Pope continues to raise awareness on human-induced global warming
“Not one of them saw the face of a 12-year-old?” she asked the group.
Harrowing accounts of girls forced into prostitution and modern slavery opened a two-day conference at the Vatican Tuesday, July 21, at which mayors from around the world testified to their efforts to fight forced labor and global warming.
Ana Laura Perez James was chained up for five years in Mexico and forced to work twenty hours a day.
“We can’t entrust everything to laws”, she said.
“We are human beings”, she said. “I think it’s helped reinvigorate the spirit for a lot of us”. “I thought I was just an object that was used and thrown away”.
Jacinto now campaigns on behalf of trafficking victims.
Political leaders in Canada, which has lagged behind other developed nations when it comes to tackling greenhouse gas emissions and will be sending a delegation to Paris, would do well to remember this.
On Tuesday, some leaders recounted their cities’ experiences with natural catastrophes worsened by environmental degradation.
“The volume of work is enormous, and as we approach the final few months before the great event, requests and correspondence in many languages, are pouring in from every country in the world”, said Donovan, who has returned to Rome. Mayor after mayor made an individual plea Tuesday for the world to change its ways.
Shortly after his address, Brown said we’ll all learn to adapt to a new climate, according to the Sacramento Bee.
“Pope Francis’ encyclical – a remarkable document – asserts that climate change affects the world’s most vulnerable people“, Hales says. He pointed to India’s ongoing drought, which is forcing farmers to relocate to cities and “pushing them into the dark dungeons of slavery”.
People are being “pushed by the highest moral authority to take the next step, no matter how challenging it appears to be”, he said.

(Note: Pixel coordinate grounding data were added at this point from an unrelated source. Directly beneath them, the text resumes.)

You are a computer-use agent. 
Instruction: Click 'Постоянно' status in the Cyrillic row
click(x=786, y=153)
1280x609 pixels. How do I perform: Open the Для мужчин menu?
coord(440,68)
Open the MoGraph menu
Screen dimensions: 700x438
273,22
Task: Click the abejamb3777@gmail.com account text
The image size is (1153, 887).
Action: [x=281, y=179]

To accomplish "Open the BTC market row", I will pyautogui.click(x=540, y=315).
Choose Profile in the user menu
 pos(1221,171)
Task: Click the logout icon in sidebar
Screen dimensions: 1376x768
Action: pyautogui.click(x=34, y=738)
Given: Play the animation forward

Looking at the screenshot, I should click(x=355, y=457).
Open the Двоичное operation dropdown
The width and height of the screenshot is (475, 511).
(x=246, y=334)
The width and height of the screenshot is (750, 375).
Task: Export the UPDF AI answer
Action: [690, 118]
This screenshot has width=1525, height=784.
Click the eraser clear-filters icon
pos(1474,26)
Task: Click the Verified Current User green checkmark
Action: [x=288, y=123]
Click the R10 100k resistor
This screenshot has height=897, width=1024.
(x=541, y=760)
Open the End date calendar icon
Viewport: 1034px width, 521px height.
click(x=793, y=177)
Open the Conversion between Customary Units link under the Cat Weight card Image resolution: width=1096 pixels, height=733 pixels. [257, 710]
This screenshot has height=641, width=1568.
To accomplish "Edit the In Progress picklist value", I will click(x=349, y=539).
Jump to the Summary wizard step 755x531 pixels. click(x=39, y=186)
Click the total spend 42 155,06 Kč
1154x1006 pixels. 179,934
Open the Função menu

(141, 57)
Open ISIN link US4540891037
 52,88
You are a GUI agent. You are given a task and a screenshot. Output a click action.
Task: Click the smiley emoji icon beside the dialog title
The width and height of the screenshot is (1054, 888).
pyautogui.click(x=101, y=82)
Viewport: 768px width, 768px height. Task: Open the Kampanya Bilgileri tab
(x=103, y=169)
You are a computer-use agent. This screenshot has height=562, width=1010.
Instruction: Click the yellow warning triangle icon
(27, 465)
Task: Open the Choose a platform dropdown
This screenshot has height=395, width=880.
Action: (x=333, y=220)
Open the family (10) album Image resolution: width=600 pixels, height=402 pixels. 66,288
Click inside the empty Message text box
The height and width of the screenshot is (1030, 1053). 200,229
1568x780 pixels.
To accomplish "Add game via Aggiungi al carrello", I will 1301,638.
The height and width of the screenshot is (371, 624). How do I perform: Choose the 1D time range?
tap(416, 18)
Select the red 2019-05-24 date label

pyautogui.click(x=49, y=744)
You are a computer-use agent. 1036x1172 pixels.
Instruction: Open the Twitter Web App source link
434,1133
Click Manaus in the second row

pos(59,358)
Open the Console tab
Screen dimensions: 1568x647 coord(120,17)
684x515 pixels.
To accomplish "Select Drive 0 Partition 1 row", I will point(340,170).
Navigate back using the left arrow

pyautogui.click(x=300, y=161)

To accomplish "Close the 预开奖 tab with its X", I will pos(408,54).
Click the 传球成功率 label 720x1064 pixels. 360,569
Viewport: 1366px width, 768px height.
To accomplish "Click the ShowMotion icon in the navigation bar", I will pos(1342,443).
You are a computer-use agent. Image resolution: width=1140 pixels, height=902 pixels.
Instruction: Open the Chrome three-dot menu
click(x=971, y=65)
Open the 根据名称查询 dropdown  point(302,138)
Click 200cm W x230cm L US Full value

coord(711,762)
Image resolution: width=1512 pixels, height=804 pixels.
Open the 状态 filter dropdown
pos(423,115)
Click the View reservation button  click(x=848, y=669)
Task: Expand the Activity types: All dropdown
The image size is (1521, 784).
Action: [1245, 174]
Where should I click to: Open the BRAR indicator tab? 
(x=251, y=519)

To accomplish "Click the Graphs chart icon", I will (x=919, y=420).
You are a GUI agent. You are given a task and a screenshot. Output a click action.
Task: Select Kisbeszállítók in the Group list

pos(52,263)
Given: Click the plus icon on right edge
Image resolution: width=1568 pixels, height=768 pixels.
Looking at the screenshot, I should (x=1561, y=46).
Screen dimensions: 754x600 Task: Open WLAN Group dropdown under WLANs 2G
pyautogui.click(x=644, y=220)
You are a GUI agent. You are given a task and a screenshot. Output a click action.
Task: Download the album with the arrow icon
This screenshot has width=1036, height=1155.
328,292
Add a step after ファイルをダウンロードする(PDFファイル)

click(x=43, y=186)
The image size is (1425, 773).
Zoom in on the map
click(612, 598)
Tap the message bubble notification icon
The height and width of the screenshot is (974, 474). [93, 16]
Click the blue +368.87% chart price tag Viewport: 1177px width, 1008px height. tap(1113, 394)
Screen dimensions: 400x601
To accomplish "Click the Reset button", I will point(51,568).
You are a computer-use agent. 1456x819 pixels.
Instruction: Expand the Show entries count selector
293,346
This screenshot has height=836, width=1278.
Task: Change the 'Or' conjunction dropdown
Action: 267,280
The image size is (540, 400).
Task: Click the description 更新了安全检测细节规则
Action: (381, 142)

Alberto Melloni, a liberal scholar and Vatican historian, said the aim of the conference was “not to act as a third party with the UN”.
The Paris conference, the declaration added, “could be the last effective opportunity” to limit the rise in Earth’s temperature to 2 degrees Celsius.
“Pope Francis’ leadership will build on the resounding unity of big cities worldwide in calling for meaningful and binding emissions targets, and for a climate agreement signed in Paris that respects the needs of our cities, our planet and generations to come”.
“The environmental agenda is inseparable from the social agenda”, Sao Paulo Mayor Fernando Haddad said. Ahead of the meeting with the pontiff, Brown, who previously studied to be a catholic priest before entering politics, quoted from the Bible to make a case for moving away from the use of fossil fuels.
“Climate negotiators must dare to push boundaries and exclude fossil fuels as an option and reward solutions that are long-term sustainable and renewable”, she said.
Earlier in the day, about 35 participants spoke to the assembly on the issues, including California Gov. Jerry Brown and New York Mayor Bill de Blasio.
“I have great hopes for the Paris summit in December”, he said. “It’s increasingly clear that we, the local leaders of the world, have many tools, more than we may have in fact realized, and we must use them boldly even as our national governments hesitate”.
Writing from the Vatican this week, nestled near Saint Peter’s Basilica in a almost 500-year old office with frescos overhead, I’m managing the media rollout for a historic meeting of the world’s leading mayors, which the Pope attended today, to move forward the policies implicit in Laudato Si’.
Mayor Kagiso Thutlwe of Gaborone, Botswana, told CNS that he disagrees with claims that radically reducing greenhouse gas emissions will hurt development.